40° 30' 27" N, 43° 34' 21"

Once home to upwards of 200,000 inhabitants, this medieval city-state now sits empty and slowly crumbling on the Turkish-Armenian border. I found out about this fantastic location just a few days ago while researching Gunkanjima [post soon to come], and came across a shamefully neglected Wikipedia category: Ghost Towns in Asia.

A wonderful website on the Ani ruins can be found here, featuring a map with lengthy descriptions on each individual site, complete with pictures.
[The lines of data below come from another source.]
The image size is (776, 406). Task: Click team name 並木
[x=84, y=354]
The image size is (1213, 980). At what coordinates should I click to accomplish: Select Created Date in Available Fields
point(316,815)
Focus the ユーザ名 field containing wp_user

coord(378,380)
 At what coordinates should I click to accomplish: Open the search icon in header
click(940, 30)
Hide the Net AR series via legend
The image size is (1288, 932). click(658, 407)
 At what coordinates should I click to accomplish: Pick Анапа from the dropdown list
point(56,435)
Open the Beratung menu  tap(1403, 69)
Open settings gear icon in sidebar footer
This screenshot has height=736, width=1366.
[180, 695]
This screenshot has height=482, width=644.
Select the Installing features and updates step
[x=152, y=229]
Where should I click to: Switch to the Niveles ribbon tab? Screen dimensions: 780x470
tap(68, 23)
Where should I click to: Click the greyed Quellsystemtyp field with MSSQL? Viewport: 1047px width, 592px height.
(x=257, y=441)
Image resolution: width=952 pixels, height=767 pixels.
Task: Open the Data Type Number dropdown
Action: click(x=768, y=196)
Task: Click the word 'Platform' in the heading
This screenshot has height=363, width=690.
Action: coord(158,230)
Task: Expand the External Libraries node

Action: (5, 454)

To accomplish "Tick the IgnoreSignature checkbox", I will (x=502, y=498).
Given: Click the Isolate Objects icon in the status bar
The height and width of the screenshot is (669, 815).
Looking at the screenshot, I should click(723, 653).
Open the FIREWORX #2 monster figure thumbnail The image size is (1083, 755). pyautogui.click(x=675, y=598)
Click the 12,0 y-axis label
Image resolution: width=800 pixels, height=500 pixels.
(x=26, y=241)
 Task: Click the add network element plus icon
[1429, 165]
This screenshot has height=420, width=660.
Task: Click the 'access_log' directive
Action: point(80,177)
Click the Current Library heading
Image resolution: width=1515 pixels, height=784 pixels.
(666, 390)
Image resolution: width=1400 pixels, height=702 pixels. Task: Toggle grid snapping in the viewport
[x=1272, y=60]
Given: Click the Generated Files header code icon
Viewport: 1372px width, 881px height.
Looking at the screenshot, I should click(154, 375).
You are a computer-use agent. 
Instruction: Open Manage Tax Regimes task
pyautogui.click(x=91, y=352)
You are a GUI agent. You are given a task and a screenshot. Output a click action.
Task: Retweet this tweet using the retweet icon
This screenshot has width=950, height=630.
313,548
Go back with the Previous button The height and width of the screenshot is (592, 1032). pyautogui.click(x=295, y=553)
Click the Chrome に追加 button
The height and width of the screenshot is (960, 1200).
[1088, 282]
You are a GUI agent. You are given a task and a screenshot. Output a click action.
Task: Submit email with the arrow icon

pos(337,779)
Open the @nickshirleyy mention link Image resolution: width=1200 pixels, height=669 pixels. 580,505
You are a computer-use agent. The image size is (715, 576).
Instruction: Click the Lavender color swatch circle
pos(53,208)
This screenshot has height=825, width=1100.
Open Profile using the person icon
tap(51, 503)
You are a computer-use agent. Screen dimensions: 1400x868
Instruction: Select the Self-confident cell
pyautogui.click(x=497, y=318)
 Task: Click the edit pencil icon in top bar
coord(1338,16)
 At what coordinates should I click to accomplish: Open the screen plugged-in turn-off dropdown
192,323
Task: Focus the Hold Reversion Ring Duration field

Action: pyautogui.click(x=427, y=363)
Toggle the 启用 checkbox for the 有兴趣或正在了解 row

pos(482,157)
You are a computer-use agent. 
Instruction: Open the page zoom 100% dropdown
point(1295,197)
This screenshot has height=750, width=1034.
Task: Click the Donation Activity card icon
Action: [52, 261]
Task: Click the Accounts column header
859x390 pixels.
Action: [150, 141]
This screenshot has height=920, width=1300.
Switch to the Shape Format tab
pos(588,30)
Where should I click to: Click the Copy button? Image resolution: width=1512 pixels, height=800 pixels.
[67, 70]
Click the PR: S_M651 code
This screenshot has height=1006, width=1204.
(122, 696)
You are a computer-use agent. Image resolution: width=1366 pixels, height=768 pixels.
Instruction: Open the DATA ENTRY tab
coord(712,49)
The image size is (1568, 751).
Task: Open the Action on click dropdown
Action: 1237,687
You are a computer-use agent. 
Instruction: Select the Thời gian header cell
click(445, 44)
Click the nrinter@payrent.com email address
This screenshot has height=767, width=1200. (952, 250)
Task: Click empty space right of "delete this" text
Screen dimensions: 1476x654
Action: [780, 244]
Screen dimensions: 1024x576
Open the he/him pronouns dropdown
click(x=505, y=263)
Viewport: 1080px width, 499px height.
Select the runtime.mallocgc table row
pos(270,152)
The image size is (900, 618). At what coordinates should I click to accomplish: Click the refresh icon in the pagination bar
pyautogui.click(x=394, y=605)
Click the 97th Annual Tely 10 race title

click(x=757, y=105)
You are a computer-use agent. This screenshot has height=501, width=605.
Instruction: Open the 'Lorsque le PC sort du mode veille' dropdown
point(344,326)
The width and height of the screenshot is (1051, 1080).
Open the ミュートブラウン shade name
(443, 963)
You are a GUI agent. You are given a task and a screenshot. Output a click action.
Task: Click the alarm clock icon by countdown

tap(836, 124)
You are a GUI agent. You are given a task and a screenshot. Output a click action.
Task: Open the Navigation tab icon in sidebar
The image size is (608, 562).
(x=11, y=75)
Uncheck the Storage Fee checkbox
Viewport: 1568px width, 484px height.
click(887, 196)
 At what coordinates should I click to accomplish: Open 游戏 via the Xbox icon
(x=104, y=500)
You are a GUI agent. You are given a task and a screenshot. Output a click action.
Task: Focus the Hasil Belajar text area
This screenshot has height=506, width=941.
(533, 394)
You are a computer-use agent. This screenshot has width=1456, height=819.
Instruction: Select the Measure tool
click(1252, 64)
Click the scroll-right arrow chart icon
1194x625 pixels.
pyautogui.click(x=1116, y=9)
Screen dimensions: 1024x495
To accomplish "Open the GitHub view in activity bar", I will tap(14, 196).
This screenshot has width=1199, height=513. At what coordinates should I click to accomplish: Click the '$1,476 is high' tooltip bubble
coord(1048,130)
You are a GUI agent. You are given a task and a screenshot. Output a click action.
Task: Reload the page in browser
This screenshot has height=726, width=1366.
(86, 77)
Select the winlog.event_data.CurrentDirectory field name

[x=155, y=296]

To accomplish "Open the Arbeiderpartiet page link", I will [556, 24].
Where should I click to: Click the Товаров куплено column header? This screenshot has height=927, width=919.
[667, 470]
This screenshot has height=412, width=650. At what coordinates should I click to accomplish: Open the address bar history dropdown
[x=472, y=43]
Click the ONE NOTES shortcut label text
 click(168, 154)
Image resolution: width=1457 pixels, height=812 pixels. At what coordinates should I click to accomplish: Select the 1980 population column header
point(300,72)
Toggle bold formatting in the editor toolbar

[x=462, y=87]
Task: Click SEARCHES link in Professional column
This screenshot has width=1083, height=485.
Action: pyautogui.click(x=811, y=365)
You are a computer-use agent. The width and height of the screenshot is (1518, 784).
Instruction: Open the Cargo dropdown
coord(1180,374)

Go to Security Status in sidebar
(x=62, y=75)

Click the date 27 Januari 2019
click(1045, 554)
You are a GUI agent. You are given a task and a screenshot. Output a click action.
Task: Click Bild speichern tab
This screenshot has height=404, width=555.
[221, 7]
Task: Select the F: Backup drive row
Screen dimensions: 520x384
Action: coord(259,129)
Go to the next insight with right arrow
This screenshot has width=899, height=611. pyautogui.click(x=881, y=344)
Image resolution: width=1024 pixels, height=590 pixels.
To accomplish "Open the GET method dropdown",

Of particular interest are the comparison images, showing the buildings as they appeared when (presumably) they were first photographed (around the turn of the century), and the amount of damage that has occurred (both by natural phenomena and intentional acts).

Sidebar:

Cultural cleansing of Ani, centuries-old Bhutanese Buddhist manuscripts being slowly eaten by worms, Afghanistan's Bamiyan Valley... as has always happened, Alexandria et al, we are losing the history of our species by casual indifference and acts of hate.

It's nothing new, and I don't mean to be up on a soapbox. I'm not so idealistic as to believe we can restore these places, or even preserve most. It's our own fear of being forgotten which drives us - well, some of us - to try to preserve the memory of who we have no memory of. But, eventually, the Sahara will consume Timbuktu, and the mud wall madrasas will be gone forever.

My current employment finds me working with software that could, while not preserve such relics in original form, certainly preserve them electronically. Photosynth could save architectural wonders from ruin; Seadragon could preserve crumbling manuscripts, and, given the sudden new durability of ancient documents in a digital medium, would open their viewing up to the entire world.

Will this happen? I don't know. We have a responsibility to restore places and things of the people who came before us; it is a record of who we are. The UNESCO World Heritage Centre makes their attempts, but just as with my ideas as to how the aforementioned Photosynth and Seadragon ought to be applied, where there's no money to be made, there's no interest to be had.